Identify each line in the listing below that contains the string "Dollar" with matching capitalization, and copy those lines.

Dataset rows
****************

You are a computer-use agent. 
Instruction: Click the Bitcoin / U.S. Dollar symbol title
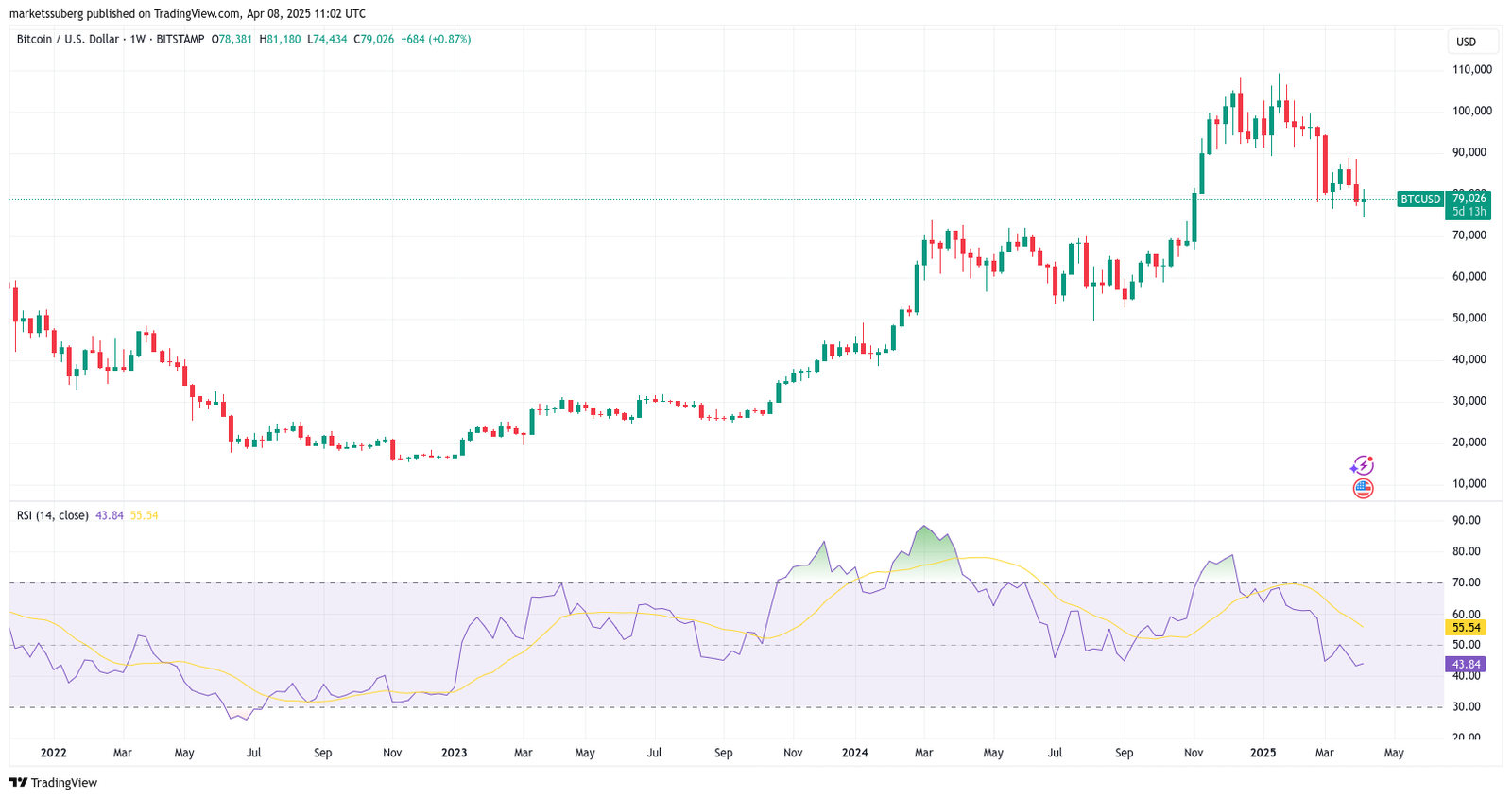click(x=68, y=39)
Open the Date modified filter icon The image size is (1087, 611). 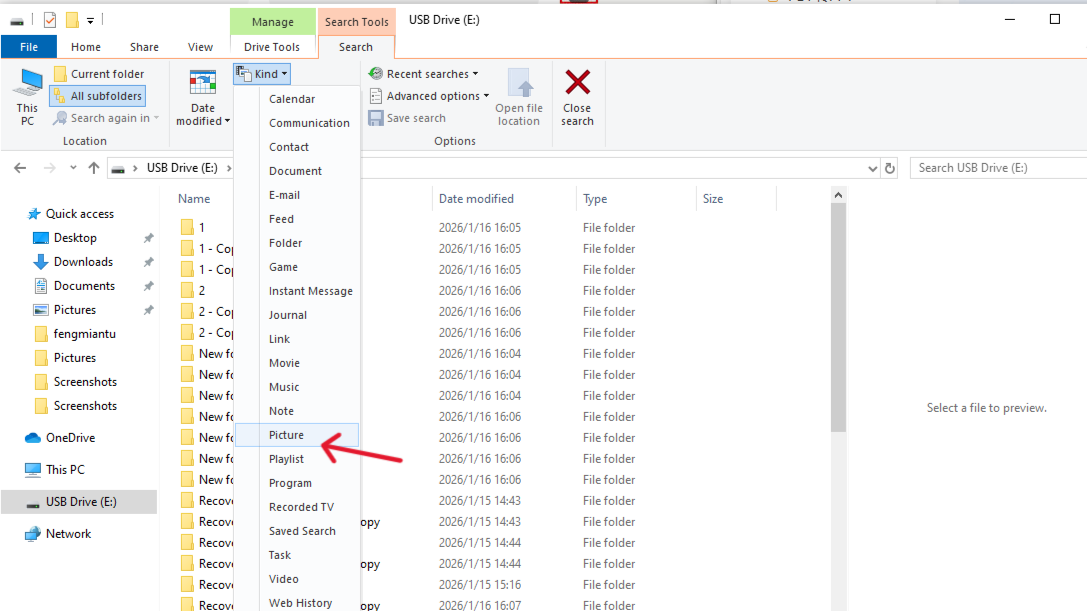point(202,82)
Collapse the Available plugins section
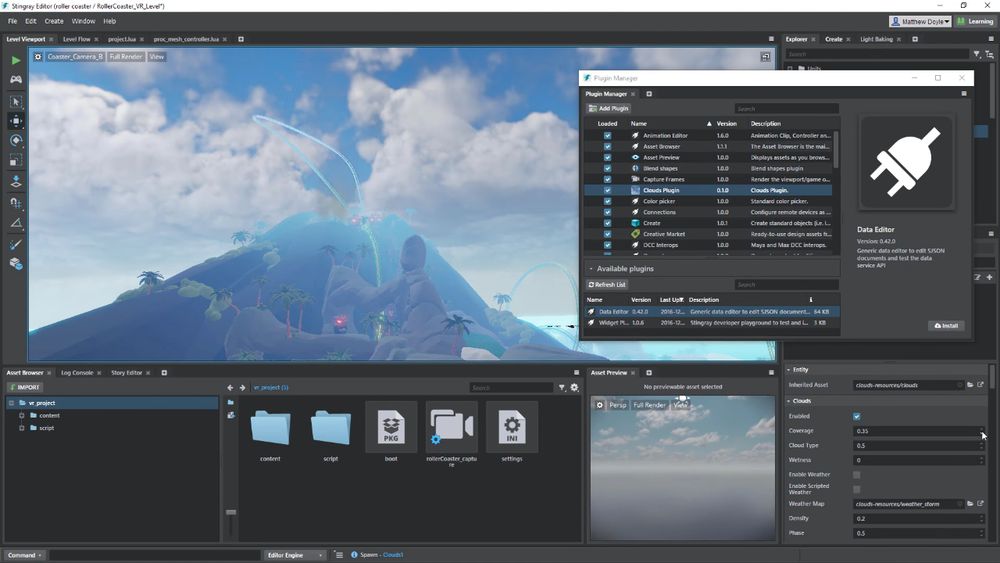The height and width of the screenshot is (563, 1000). [590, 269]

****************

CORRECT RESPONSE:
Instruction: Click the Bitcoin / U.S. Dollar symbol title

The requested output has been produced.